** Extracted text **
The comic book publisher that spawned roughly half of Hollywood’s summer franchises roils with its own melodrama in this scintillating history. Journalist Howe, editor of Give Our Regards to the Atomsmashers, recounts the saga of Stan Lee and the other auteurs who broke the square-jawed-and-earnest mold to create quirky, neurotic, rough-edged superheroes with a Pop Art look, including Spider-Man, the Incredible Hulk, and the X-Men. Howe’s exploration of the vast Marvel fictive universe, with its crazily grandiose plots and thousands of bizarre characters—the psychedelic 1970s birthed Angarr, a hippie supervillain who “blasted people with bad trips and primal screams”—is affectionate and incisive. But he focuses on the battle between the forces of art and commerce at the Marvel offices, where writers, artists, and editors wrestle for control of story arcs, titanic egos clash over copyrights, and creative oddballs confront the heartless, power-mad suits from marketing. Adroitly deploying zillions of interviews, Howe pens a colorful panorama of the comics industry and its tense mix of formulaic hackwork, cutthroat economics and poignant aesthetic pretense. Like comic books, his narrative often goes in circles; the same antagonisms keep churning away on successively grander platforms. Still, Howe paints an indelible portrait of the crass, juvenile, soulful business that captured the world’s imagination. Photos. Agent: Daniel Greenberg, Levine Greenberg Literary Agency. (Oct.)
A vivid account. . . . Comics have proven an enduring art form, gaining new fans without losing the old ones. Howe’s exhaustively researched love letter to Marvel should find grateful readers among both groups.
Exhaustively researched and extraordinarily compelling. . . . A quasi-Shakespearean portrayal of Marvel as it moves from spirited upstart to ruthless corporate colossus.
Howe, a widely published critic with a real knack, rare for his field, for reporting, gets farther inside the company than anyone else has. . . .An essential read for anyone who loves comics, but civilians with a taste for gossip will enjoy it too.
A corporate biography of America’s most significant comic-book publisher and a definitive portrait of comics in American culture. . . . Howe offers vivid reporting and enticing detail. . . . The result is a book both authoritative and charmingly readable.

** Data below **
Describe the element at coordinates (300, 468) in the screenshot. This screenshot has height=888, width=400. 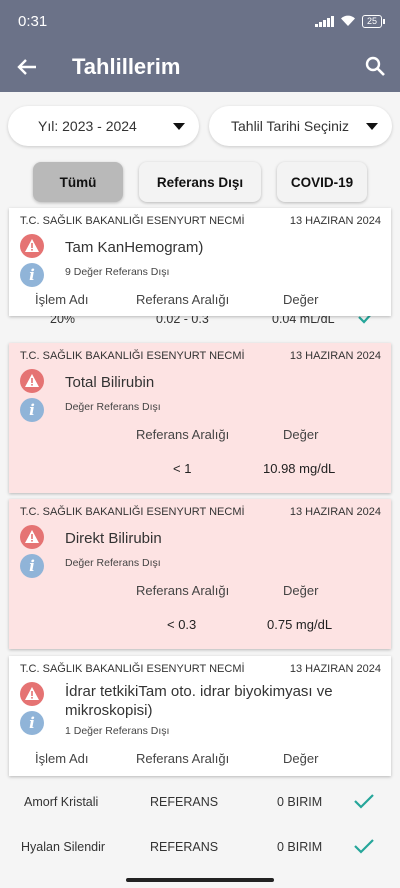
I see `result-value: 10.98 mg/dL` at that location.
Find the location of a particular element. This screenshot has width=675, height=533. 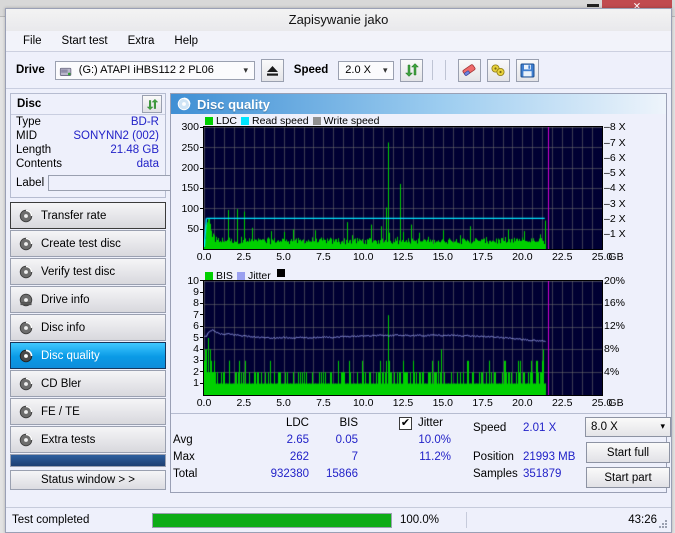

** Exercise description **
Reproduce word for word the passage of the Marvel reviews that begins with "Howe, a widely" and ends with "and charmingly readable.".

** Solution **
Howe, a widely published critic with a real knack, rare for his field, for reporting, gets farther inside the company than anyone else has. . . .An essential read for anyone who loves comics, but civilians with a taste for gossip will enjoy it too.
A corporate biography of America’s most significant comic-book publisher and a definitive portrait of comics in American culture. . . . Howe offers vivid reporting and enticing detail. . . . The result is a book both authoritative and charmingly readable.